Selected extract:
==============================
However, it does not apply to a public body acting, within the scope of the Act establishing it, as a rail carrier or to the Réseau électrique métropolitain referred to in section 1 of the Act respecting the Réseau électrique métropolitain (chapter R-25.02).
1993, c. 75, s. 1; 2017, c. 17, s. 58.
CHAPTER II
RAILWAY UNDERTAKING
DIVISION I
EXPROPRIATION
2. The Government may, by order in council, grant a person the power to acquire by expropriation
(1)  an existing railway or any lands comprised of the right of way of an existing or planned railway;
(2)  any lands necessary for the construction of the railway’s depots and stations;
(3)  any other immovable necessary for the construction or maintenance of the railway.
The maximum width of the right of way shall be 30 metres. Where authorized by the Government, that width may be increased.
1993, c. 75, s. 2; 1999, c. 40, s. 47.
3. The holder of the power to expropriate may, at any reasonable time, enter and travel on any lands the railway crosses and carry out all the operations necessary to establish the location of the railway, mark and delimit the areas of land required for the construction of the railway and determine the extent of work necessary to build the railway.
He must give notice to the owners of such lands at least 48 hours before exercising the powers conferred on him by this section.
He is liable for any damage caused to unexpropriated lands by the exercise of the powers conferred on him by this section, and must endeavour to keep any such damage to a minimum.
1993, c. 75, s. 3.
4. The order in council provided for in section 2 ceases to have effect if, five years after it comes into force, the railway has not yet been put into operation. At the request of the holder of the power to expropriate, the time limit may be extended by the Government, for the period it determines.
1993, c. 75, s. 4.
5. Before permanently abandoning the operation of all or part of a railway, the owner thereof must offer it to the Government at the price at which he acquired it.
1993, c. 75, s. 5.
6. Before alienating or otherwise disposing of land acquired by way of expropriation for the purpose of putting a railway into operation, or before using such land for purposes other than railway purposes, the owner thereof must offer it, at the price at which he acquired it,
(1)  to the expropriated party, where the railway has not been put into operation;
(2)  to the Government, where the railway has been put into operation.
If the offer is refused, the owner of the land may dispose of it as he wishes.
1993, c. 75, s. 6.
DIVISION II
CERTIFICATE OF COMPETENCE
7. Every rail carrier must obtain, by way of a written request, a certificate of competence issued by the Commission des transports du Québec before carrying on rail transportation activities, except a rail carrier who carries on his activities exclusively within the boundaries of a commercial or industrial site belonging to him.
1993, c. 75, s. 7.
8. A certificate of competence shall be issued if the applicant provides the Commission with
(1)  a certificate of civil liability insurance for the amount determined by regulation providing coverage for any damage caused in the course of railway activities;
(2)  an undertaking of the insurer to notify the Commission in case of cancellation, non-renewal or reduction of coverage;
(3)  the information and documents prescribed by regulation.
The applicant may be exempted by the Commission from holding insurance if he produces proof of solvency in accordance with the regulatory requirements.
==============================
Source excerpt:
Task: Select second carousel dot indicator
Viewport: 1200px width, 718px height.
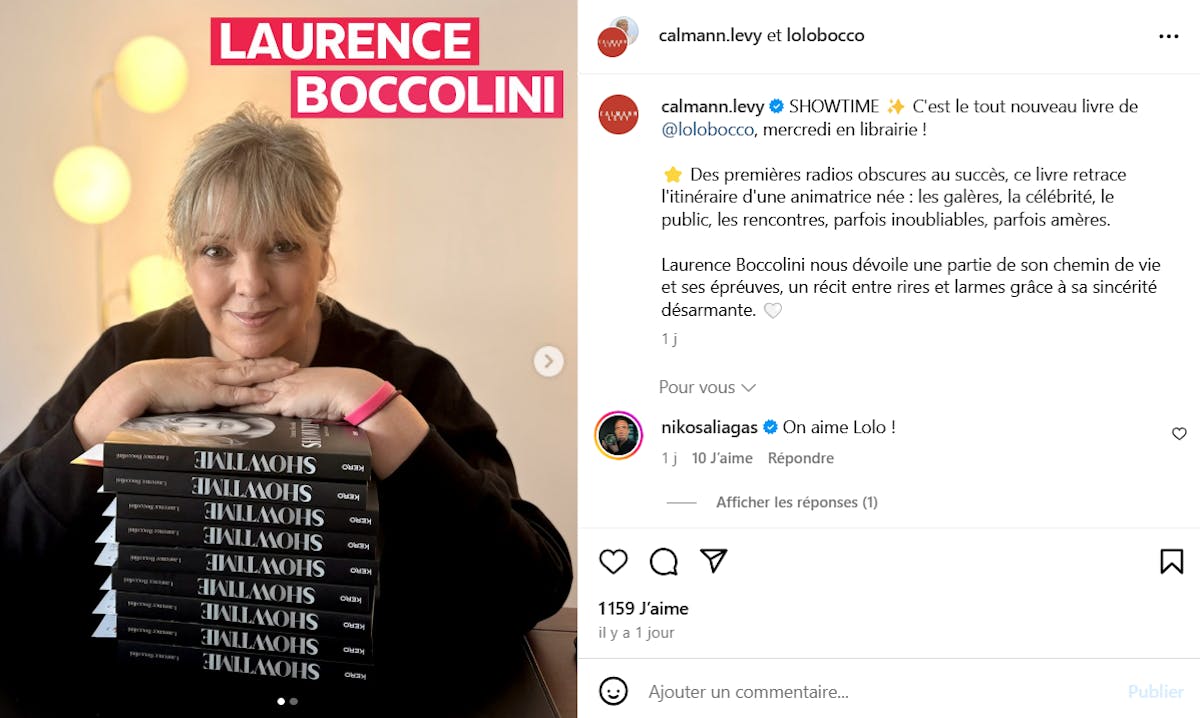Action: [293, 701]
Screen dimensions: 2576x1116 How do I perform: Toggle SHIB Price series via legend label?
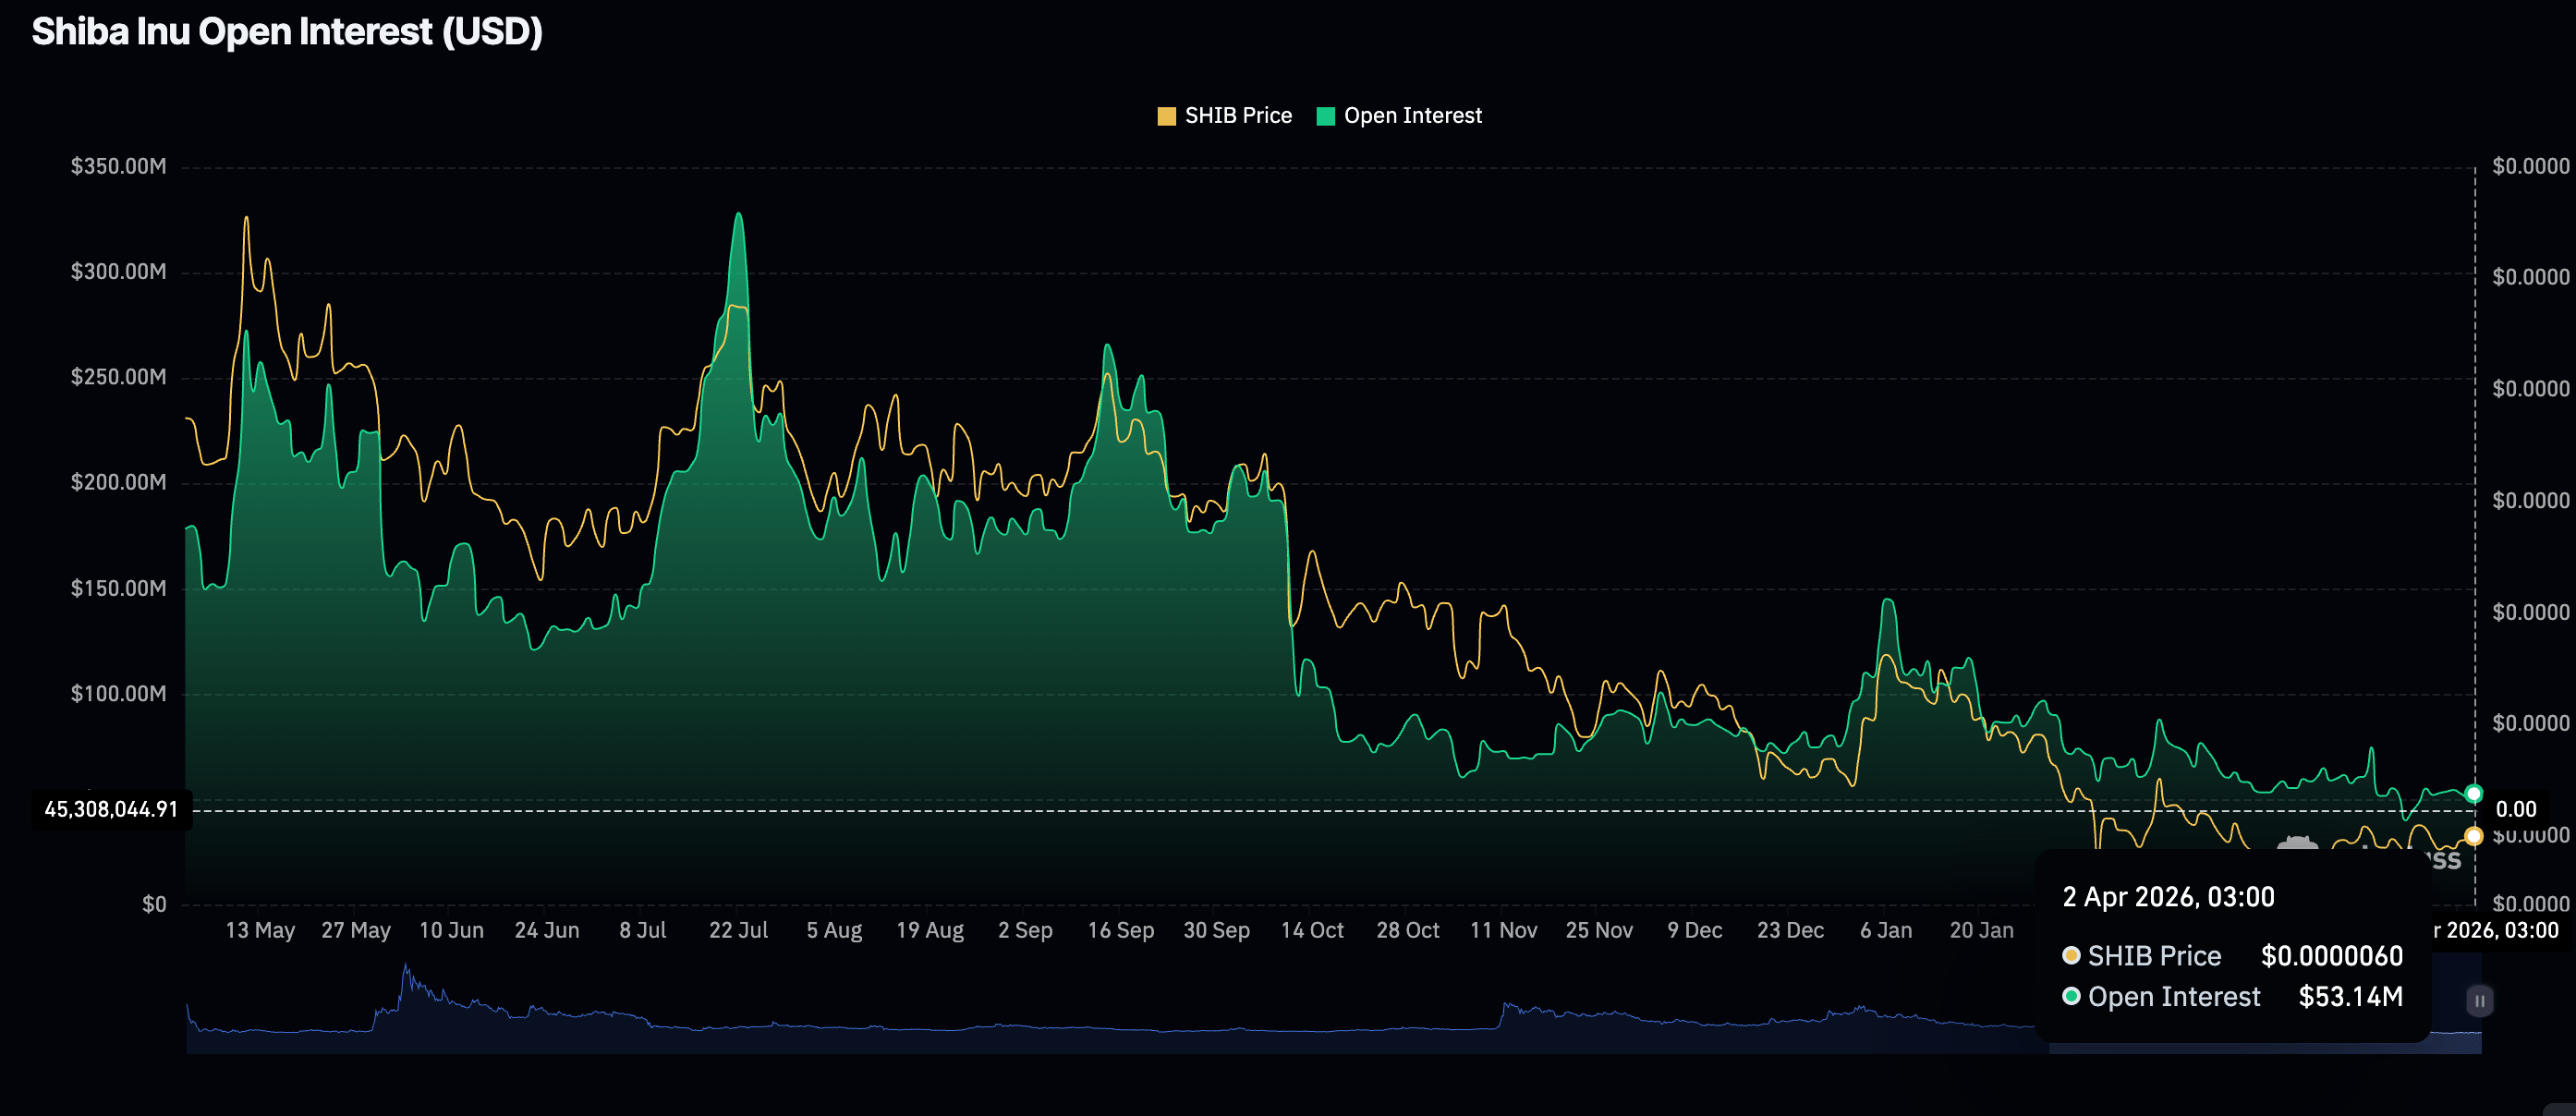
==============================
Exercise directions: Could you reproduce the railway law excerpt word for word, from "DIVISION II" to "belonging to him."?

Result below:
DIVISION II
CERTIFICATE OF COMPETENCE
7. Every rail carrier must obtain, by way of a written request, a certificate of competence issued by the Commission des transports du Québec before carrying on rail transportation activities, except a rail carrier who carries on his activities exclusively within the boundaries of a commercial or industrial site belonging to him.